Women Rally on Cannes Red Carpet to Highlight Gender Inequality

Posted May 12, 2018 3:58 p.m. EDT

CANNES, France — Eighty-two women working in the film industry swarmed the red carpet at the Cannes Film Festival on Saturday to denounce the gender inequality in their field.

Why 82? Because in the 71 festival competitions since 1946, only 82 movies by female directors have been in contention for prizes. This compares with a total of 1,645 films by male directors. Only one movie by a female director, “The Piano Teacher” by Jane Campion, has ever won the festival’s top prize, the Palme d’Or.

The 82 women — who included French filmmaker Agnès Varda and actresses Salma Hayek and Marion Cotillard — appeared on the red carpet for the premiere of “Girls of the Sun” by Eva Husson. Husson is one of three female directors among the 21 Palme d’Or contenders this year.

As songs including “Woman” by Neneh Cherry blared from the loudspeakers, the 82 women in evening dress walked up the carpeted staircase, then turned around to face the crowd.

Cate Blanchett, this year’s competition jury president, and Varda took to the microphone to voice the protesters’ concerns. Varda said, “Women are not a minority in the world, and yet our industry says the opposite. We want this to change.”

In an interview as she left the red carpet, Hayek described the event as a historic moment and “an important part of the conversation.” She added that as a producer, she was already seeing change in the appetite for projects by and about women.

Asked to comment on the shortage of films by women at the festival, Hayek said, “You cannot say it’s only the fault of Cannes.” Describing it as “a complicated equation,” she added, “Not that many women are making their films because they’re not being financed or greenlit or distributed.” It was the responsibility of the “entire industry” and not just one festival, she said.

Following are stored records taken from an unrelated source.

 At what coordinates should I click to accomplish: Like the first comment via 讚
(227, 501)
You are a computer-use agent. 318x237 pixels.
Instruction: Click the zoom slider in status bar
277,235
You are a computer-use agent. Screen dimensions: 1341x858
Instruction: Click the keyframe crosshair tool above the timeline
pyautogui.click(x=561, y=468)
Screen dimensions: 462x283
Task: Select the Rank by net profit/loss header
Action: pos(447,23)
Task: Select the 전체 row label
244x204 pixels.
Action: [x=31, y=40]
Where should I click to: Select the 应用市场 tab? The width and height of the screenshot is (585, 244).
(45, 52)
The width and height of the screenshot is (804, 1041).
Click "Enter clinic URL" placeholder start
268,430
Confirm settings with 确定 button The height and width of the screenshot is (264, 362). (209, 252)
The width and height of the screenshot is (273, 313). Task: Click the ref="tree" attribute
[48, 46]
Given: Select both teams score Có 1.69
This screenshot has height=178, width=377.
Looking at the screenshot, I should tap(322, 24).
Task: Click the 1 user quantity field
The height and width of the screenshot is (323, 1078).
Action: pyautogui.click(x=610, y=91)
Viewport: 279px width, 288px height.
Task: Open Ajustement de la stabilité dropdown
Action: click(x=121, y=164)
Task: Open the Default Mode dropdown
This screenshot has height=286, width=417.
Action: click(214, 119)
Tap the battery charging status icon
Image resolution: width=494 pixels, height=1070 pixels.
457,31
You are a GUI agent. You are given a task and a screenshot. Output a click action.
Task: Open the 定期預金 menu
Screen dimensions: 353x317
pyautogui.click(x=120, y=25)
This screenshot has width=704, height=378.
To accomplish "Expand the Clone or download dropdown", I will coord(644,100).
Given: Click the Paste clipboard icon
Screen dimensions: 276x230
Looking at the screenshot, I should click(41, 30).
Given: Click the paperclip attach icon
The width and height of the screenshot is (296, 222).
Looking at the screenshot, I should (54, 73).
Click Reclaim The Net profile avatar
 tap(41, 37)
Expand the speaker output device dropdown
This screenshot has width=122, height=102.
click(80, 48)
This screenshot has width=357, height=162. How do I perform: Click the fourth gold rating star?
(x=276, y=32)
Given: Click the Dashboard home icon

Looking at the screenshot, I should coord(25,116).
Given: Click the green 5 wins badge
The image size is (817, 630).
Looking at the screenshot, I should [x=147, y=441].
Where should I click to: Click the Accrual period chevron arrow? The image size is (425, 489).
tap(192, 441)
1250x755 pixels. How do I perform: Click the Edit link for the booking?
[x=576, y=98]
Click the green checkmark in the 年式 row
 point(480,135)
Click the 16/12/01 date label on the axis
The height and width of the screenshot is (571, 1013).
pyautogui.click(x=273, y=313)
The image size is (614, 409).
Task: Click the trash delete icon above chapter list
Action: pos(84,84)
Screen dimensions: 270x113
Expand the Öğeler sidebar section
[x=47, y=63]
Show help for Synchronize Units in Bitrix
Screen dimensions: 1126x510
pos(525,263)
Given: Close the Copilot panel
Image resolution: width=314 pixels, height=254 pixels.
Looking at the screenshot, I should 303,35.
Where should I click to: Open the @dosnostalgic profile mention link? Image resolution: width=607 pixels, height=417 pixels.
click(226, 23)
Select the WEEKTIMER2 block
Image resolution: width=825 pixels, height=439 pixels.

Hours before the red-carpet march, Husson said the decision by the organizers of the festival to allow the women’s march to coincide with the premiere of her movie — the story of a group of female fighters in Iraqi Kurdistan taking on the Islamic State — was a clever move to highlight their inclusion of a film with a mostly female cast and crew in the lineup. She described the selection of her film for the competition as “political.”

The force behind the march, the collective 5050 in 2020, provided statistics on its website to support the women’s assertions. These findings showed that out of a total of 2,066 directors in France who had made one or more films between 2006 and 2016, only 23 percent were women. A breakdown showed that the figure rose to 29 percent when it came to documentaries, but was only 4 percent for animation films.

The team running the Cannes Film Festival has been fending off complaints about women’s representation for a few years now.

At the April 12 news conference in which he unveiled this year’s competition lineup, the festival’s artistic director, Thierry Frémaux, was asked to comment on the small number of films by women on the roster. “The movies that were selected were chosen for their quality,” he replied, adding that there would “never be positive discrimination” at the Cannes Festival.

He noted that on this year’s jury there were five women and four men.

Frémaux did acknowledge, however, that there had been a gender disparity in the selection committees that choose which films make it into the festival. He said two members of last year’s jury — actress Jessica Chastain and director and actress Agnès Jaoui — had asked him about the makeup of those committees.

“The committees were not balanced,” he said. “We saw to it that they were.” The festival did not respond to requests for details on the steps taken.